While this approach can be learned with study and practice, there
are other approaches that can be applied.
Alternatives to the conventional arrow plots have been proposed,
mainly because of the effects of statistical variations and ambiguous
patterns which sometimes make arrow plots hard to use.
The most
successful technique is called statistical curvature analysis,
better known as SCAT. The method lends itself to interactive computer
programming, and was described by C.A. Bengtson in "Statistical
Curvature Analysis Techniques for Structural Interpretation of
Dipmeter Data", published in AAPG Bulletin in 1981. The paper
was also printed in Oil and Gas Journal, June 1980 and in Geobyte,
May 1988.
Microcomputer
programs for analyzing dipmeter data in this way were presented
by Robert Elphick in the May 1988 and March 1989 issues of Geobyte.

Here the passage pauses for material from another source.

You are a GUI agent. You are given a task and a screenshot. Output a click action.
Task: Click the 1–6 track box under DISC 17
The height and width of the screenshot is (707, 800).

These programs do not seem to be available from the major service
companies.
SCAT
is based on four unfamiliar, but empirically well verified, geometric
concepts:
1. structural curvature
2. transverse and longitudinal structural directions
3. special points on dip profiles
4. dip isogons or trend lines
Flat
or dipping planes have zero or planar curvature. Horizontal or
plunging folds have one degree of curvature. Doubly plunging folds
have two. Drag and rollover on faults have structural curvature
and can be analyzed in the same way as folds. Illustrations of
typical surfaces and their dip angle vs dip azimuth plots are
shown in below.
Dip angle vs azimuth plots - basic shapes
The
obvious difference between SCAT and the conventional approach
is that SCAT uses the dip angle vs dip azimuth plot plus four
other machine plotted dip vs depth displays, whereas the conventional
method relies on an all purpose display, the arrow plot, augmented
by azimuth frequency plots over selected intervals.
The
five plots used in SCAT are:
1. dip angle vs dip azimuth
2. dip azimuth vs depth
3. dip angle vs depth
4. transverse section dip angle vs depth
5. longitudinal section dip angle vs depth
The
patterns on dip angle vs dip azimuth plots may be simple or complex.
However, they are usually simpler and never more complex than
patterns on arrow plots.
Arrow
plots show complex patterns when a well crosses a crestal plane,
but transverse dip component plots show smooth trend lines that
cross the zero dip axis. Because angle of dip on an arrow plot
is neither positive nor negative, there is no chance for a negative
scatter to cancel positive scatter in a flat dip situation. Therefore,
a zone of zero dip is falsely perceived as a zone of a few degrees
average dip with varying dip azimuth. On a dip component vs
depth plot, however, half of the points will fall to the right
of the zero dip axis and half to the left, correctly indicating
zero average dip.
SCAT
resolves the data into mutually perpendicular transverse and
longitudinal (or T- and L-direction) components, using the dip
rotation arithmetic described elsewhere in this Handbook
The T-direction is defined as the direction of cross section through
the well that shows the greatest structural change, and the L-direction
as the direction that shows the least structural change. These
directions are chosen from the locations of the maximum and minimum
dip angle scatter on the dip angle vs azimuth plot, marked T and
L. They are usually orthogonal directions and
can be picked by eye or by statistical analysis.
Average
L-direction component of dip is zero for planar and nonplunging
fold settings and equal to the angle of plunge for plunging fold
settings. On plunge reversal settings the average L-direction
component of dip shows a reversal of dip (and hence plunge) with
depth. The only exceptions occur in wells cut by cross faults.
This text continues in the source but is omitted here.